Richard “Babe” Karasawa, who was fourteen at the time and whose father was being held as a “dangerous person” in Santa Fe, New Mexico, also described the misery pervading the assembly center. The stables were filthy, so much so that Babe Karasawa’s mother had tears in her eyes, saying, “We’re not going in there.” Still, they were lucky in that their neighbors let them borrow their buckets and brooms. In the end, though, as much as they tried to clean the dried horse crud in the crevices of the asphalt, they couldn’t get rid of the stench. “There was manure in there with straw stuck on the side where the walls were spray-painted,” he reported. “We just kept pouring water on the asphalt and scrubbing it with the broom until we got the asphalt clean and my mother said we could move in.”

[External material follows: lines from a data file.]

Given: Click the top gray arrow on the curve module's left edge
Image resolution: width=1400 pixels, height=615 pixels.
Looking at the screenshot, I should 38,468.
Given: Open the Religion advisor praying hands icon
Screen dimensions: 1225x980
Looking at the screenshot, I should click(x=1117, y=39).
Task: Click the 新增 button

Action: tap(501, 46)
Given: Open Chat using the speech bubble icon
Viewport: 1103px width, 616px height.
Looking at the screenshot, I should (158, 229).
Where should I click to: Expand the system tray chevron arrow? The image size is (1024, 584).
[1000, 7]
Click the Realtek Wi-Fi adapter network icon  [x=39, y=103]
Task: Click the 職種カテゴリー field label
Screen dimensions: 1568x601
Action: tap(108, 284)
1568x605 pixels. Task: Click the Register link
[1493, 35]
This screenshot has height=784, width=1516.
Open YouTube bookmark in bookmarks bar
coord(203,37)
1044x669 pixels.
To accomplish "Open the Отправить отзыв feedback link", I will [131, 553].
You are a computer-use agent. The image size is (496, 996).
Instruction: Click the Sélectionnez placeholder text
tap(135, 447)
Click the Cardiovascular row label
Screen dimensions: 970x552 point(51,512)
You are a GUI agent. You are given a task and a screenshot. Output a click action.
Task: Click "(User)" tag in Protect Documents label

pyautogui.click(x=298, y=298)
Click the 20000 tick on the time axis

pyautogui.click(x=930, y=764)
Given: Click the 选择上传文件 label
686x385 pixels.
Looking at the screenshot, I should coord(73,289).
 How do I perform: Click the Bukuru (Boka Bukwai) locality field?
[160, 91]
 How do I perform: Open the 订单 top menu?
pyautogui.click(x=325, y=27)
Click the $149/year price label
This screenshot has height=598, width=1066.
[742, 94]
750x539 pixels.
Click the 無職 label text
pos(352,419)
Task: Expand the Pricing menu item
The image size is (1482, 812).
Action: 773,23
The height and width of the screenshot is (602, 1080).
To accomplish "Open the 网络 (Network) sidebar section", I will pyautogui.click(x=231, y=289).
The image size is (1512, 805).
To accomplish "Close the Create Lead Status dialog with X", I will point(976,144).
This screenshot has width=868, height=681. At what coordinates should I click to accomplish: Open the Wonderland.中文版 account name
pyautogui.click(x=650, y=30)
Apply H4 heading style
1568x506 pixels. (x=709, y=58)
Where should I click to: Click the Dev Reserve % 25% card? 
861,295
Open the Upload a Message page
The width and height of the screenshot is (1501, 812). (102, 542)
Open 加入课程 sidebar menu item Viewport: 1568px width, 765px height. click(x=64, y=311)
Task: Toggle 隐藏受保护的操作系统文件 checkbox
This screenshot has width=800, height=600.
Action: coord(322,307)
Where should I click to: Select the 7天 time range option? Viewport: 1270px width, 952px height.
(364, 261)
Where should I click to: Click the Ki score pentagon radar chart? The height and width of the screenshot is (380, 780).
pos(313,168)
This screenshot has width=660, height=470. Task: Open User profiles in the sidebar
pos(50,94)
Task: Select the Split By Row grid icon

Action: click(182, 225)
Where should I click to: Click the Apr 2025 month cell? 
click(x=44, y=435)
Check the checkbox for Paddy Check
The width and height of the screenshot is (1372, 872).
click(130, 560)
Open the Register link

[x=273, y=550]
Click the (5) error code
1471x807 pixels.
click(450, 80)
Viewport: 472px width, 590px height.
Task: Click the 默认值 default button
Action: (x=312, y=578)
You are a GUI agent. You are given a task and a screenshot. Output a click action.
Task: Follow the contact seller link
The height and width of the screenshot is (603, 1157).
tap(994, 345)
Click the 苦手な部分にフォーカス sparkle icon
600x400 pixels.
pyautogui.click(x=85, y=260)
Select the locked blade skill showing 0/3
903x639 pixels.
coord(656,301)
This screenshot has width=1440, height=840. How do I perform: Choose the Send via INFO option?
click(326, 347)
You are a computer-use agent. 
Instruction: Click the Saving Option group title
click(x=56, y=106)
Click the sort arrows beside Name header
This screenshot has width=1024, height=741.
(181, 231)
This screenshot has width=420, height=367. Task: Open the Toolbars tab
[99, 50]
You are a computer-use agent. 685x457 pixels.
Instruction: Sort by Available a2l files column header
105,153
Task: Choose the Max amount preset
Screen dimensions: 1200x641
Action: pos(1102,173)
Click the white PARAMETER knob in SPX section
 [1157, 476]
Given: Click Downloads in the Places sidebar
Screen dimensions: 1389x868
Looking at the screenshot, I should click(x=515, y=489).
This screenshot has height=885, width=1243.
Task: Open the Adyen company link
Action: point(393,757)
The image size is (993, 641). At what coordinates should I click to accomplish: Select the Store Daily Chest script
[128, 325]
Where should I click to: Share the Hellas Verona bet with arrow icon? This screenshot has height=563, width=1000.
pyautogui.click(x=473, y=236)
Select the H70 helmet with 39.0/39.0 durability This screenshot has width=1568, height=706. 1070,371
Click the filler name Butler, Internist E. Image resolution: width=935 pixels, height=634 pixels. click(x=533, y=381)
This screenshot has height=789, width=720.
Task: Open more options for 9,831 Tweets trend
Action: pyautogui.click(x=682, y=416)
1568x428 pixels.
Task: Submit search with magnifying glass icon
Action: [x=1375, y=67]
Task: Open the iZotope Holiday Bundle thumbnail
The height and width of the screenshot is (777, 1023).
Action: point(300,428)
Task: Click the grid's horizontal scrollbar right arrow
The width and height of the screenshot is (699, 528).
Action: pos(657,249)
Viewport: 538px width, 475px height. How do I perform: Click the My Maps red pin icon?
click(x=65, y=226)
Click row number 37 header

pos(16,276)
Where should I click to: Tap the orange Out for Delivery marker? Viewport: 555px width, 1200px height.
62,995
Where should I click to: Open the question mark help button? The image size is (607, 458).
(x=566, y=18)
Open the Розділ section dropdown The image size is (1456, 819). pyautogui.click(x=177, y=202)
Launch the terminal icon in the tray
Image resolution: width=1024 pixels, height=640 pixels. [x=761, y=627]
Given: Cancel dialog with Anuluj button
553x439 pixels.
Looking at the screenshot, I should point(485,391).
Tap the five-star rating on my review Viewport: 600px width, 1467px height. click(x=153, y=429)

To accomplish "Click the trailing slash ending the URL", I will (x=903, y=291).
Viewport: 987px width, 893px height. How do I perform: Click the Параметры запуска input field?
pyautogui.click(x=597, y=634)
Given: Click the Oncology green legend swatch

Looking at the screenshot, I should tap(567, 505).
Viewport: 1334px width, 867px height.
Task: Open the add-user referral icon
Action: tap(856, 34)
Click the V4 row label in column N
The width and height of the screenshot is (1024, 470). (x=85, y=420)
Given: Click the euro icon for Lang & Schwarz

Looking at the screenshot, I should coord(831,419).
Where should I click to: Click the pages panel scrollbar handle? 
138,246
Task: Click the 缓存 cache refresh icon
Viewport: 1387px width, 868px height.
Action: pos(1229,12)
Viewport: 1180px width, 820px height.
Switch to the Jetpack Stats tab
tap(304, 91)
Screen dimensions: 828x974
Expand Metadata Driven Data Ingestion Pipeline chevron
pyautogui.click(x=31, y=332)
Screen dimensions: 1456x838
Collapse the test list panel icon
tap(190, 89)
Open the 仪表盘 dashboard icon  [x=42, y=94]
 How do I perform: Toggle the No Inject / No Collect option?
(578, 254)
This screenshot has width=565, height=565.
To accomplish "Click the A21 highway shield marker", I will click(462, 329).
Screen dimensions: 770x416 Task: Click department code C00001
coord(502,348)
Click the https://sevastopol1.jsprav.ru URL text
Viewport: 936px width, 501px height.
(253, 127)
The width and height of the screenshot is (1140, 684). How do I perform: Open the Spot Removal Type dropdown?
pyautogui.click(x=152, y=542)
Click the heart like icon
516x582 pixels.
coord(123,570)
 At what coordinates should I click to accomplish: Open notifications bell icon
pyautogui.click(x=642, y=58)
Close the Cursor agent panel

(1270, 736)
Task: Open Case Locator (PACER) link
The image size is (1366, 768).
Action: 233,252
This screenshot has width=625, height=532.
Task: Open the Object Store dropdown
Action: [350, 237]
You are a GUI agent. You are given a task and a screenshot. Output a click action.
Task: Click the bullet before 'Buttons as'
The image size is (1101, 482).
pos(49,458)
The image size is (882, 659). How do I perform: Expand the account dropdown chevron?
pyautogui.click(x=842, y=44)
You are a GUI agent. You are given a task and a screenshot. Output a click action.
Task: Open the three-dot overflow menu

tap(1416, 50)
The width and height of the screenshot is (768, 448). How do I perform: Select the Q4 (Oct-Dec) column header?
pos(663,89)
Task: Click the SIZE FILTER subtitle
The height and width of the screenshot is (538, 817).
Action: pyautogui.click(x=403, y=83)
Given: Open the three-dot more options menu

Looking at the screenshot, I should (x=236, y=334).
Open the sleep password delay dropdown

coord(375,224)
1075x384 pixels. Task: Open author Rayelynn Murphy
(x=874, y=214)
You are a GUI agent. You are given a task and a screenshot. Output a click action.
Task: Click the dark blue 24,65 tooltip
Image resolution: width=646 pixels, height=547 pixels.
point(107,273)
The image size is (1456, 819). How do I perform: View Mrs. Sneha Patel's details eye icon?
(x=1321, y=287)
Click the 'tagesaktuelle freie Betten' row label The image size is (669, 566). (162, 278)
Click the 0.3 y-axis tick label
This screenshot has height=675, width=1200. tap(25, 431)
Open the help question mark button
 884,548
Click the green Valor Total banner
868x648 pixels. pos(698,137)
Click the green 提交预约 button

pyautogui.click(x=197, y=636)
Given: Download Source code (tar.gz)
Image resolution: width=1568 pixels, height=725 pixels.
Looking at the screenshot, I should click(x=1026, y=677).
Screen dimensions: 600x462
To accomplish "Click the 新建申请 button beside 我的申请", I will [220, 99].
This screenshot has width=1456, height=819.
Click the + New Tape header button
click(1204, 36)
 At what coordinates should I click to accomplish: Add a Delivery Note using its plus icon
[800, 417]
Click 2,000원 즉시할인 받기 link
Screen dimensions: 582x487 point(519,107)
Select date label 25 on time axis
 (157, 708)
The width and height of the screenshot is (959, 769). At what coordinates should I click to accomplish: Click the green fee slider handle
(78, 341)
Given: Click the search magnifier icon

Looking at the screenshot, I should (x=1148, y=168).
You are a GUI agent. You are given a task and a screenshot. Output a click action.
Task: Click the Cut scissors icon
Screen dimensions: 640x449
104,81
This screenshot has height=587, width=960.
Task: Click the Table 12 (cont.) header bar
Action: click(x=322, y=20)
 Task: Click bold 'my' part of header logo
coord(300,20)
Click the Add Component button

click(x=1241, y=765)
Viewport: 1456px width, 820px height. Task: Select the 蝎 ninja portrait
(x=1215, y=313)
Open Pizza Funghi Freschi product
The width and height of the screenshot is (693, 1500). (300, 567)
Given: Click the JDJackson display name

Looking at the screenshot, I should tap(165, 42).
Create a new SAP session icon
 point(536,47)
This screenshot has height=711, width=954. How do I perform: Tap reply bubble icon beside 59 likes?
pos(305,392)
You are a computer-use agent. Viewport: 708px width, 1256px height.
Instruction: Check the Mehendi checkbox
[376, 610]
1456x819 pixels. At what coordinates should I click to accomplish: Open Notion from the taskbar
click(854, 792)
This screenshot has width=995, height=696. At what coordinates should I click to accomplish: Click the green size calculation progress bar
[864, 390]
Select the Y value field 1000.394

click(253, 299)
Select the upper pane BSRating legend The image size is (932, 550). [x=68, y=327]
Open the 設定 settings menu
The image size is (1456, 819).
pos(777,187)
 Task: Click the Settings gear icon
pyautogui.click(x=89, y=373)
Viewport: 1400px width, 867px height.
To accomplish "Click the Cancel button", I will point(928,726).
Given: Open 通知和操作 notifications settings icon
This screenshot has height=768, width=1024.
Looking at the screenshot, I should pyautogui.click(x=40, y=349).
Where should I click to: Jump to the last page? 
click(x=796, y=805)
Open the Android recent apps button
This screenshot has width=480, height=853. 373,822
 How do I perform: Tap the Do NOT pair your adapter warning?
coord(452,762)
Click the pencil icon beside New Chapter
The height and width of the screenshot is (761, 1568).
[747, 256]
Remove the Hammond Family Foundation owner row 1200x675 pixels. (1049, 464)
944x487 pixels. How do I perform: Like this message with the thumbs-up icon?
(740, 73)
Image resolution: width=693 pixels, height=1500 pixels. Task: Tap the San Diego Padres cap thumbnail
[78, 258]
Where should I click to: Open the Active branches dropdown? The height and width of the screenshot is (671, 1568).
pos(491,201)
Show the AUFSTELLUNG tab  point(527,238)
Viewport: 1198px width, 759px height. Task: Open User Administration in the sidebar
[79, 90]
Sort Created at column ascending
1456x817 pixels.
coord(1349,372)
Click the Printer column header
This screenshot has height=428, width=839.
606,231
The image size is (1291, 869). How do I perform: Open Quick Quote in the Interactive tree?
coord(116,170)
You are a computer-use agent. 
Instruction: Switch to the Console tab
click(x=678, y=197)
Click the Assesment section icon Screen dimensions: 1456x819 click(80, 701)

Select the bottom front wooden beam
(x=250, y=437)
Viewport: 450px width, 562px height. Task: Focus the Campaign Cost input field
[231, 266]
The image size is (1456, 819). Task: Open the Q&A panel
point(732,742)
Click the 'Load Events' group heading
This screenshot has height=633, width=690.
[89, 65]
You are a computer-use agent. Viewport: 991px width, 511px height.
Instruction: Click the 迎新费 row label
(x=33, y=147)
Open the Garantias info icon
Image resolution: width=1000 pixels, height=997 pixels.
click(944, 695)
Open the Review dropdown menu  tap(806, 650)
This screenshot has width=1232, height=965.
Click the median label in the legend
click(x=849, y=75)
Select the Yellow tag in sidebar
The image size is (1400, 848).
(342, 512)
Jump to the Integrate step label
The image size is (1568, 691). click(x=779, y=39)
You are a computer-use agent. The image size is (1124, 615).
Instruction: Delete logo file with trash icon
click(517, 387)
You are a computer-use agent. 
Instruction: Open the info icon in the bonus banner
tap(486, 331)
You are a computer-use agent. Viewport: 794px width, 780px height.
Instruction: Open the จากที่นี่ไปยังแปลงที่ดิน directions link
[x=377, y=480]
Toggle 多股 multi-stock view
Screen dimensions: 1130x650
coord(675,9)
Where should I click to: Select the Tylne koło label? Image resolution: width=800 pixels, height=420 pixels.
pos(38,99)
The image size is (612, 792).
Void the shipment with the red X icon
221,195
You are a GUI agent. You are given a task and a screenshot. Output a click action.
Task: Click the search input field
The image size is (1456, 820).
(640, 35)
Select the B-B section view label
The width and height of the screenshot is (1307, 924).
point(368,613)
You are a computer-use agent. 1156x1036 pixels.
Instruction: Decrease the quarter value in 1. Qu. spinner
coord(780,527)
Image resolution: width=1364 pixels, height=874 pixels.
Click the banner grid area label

The conditions were almost unbearable for the evacuees; Karasawa went on to report: “The horse urine was so strong you could never get rid of that smell. So when I’d visit my friend, I couldn’t stay there long because of the horse urine. I don’t know how they could stand it … and I’m from a farm family, I was around horses all the time you know.”
Santa Anita was “home” to thousands of strangers trying to re-create a normal life, with only one laundry shack at the beginning. “I never dreamed I would see my children behind barbed wire,” said Toshio Kimura. “This is a terrible place.… We are not cattle but three times a day, in the morning, noon, and evening, to hear the gong, gong, gong of the bells. Then and there you will see men, women, and children come out of the stables.… My heart aches.”
Dr. Fred Fujikawa, the Terminal Island physician, volunteered to work at Santa Anita. He remembered how they were forced to make the best of limited staffing and resources: “A long shed that is used for saddling horses was converted into a hospital. I was one of six MDs and two medical students caring for 18,000 people.… We treated these people as best we could.” They managed to inoculate every person for typhoid, diphtheria, tetanus, and smallpox, but sadly, “Hundreds and hundreds had severe reactions … high fever, chills, sore arms and severe diarrhea.… Toilet facilities were inadequate with people fainting and releasing their watery stool while waiting their turn in line.”